### DOCUMENTO DE ORIGEM
++++++++

21. Deverá a decisão ser mantida pois é fiel à prova produzida nos autos e conforme ao direito aplicável.»
*
O recurso foi admitido como apelação, com subida nos próprios autos e efeito meramente devolutivo.
*
Foram colhidos os vistos legais.
Cumpre apreciar e decidir.
*
II - DELIMITAÇÃO DO OBJETO DO RECURSO

O objeto do recurso é definido pelas conclusões das alegações, mas esta limitação não abarca as questões de conhecimento oficioso, nem a qualificação jurídica dos factos (arti-gos 635º nº 4, 639º nº 1, 5º nº 3 do Código de Processo Civil).
Este tribunal também não pode decidir questões novas, exceto se estas se tornaram relevantes em função da solução jurídica encontrada no recurso e os autos contenham os elementos necessários para o efeito. - artigo 665º nº 2 do mesmo diploma.

++++++++

### DADOS FORNECIDOS

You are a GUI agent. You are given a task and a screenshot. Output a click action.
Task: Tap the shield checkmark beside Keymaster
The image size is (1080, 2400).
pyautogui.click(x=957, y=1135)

++++++++

### O QUE FAZER
- A) Reproduza o trecho do documento de origem que começa em "Cumpre apreciar e" e termina em "de Processo Civil).".
- B) Responda às perguntas seguintes com base no documento de origem:
(i) Como foi admitido o recurso?
(ii) O que define o objeto do recurso?
(iii) Que artigo é citado a propósito das questões novas?
- C) Como fica em inglês esta frase do documento de origem: "O recurso foi admitido como apelação, com subida nos próprios autos e efeito meramente devolutivo."?

### RESPOSTAS ESCRITAS
- A)
Cumpre apreciar e decidir.
*
II - DELIMITAÇÃO DO OBJETO DO RECURSO

O objeto do recurso é definido pelas conclusões das alegações, mas esta limitação não abarca as questões de conhecimento oficioso, nem a qualificação jurídica dos factos (arti-gos 635º nº 4, 639º nº 1, 5º nº 3 do Código de Processo Civil).

- B)
(i) Como apelação, com subida nos próprios autos e efeito meramente devolutivo.
(ii) As conclusões das alegações.
(iii) O artigo 665º nº 2 do mesmo diploma.

- C) The appeal was admitted as an apelação, to be sent up in the case file itself and with merely devolutive effect.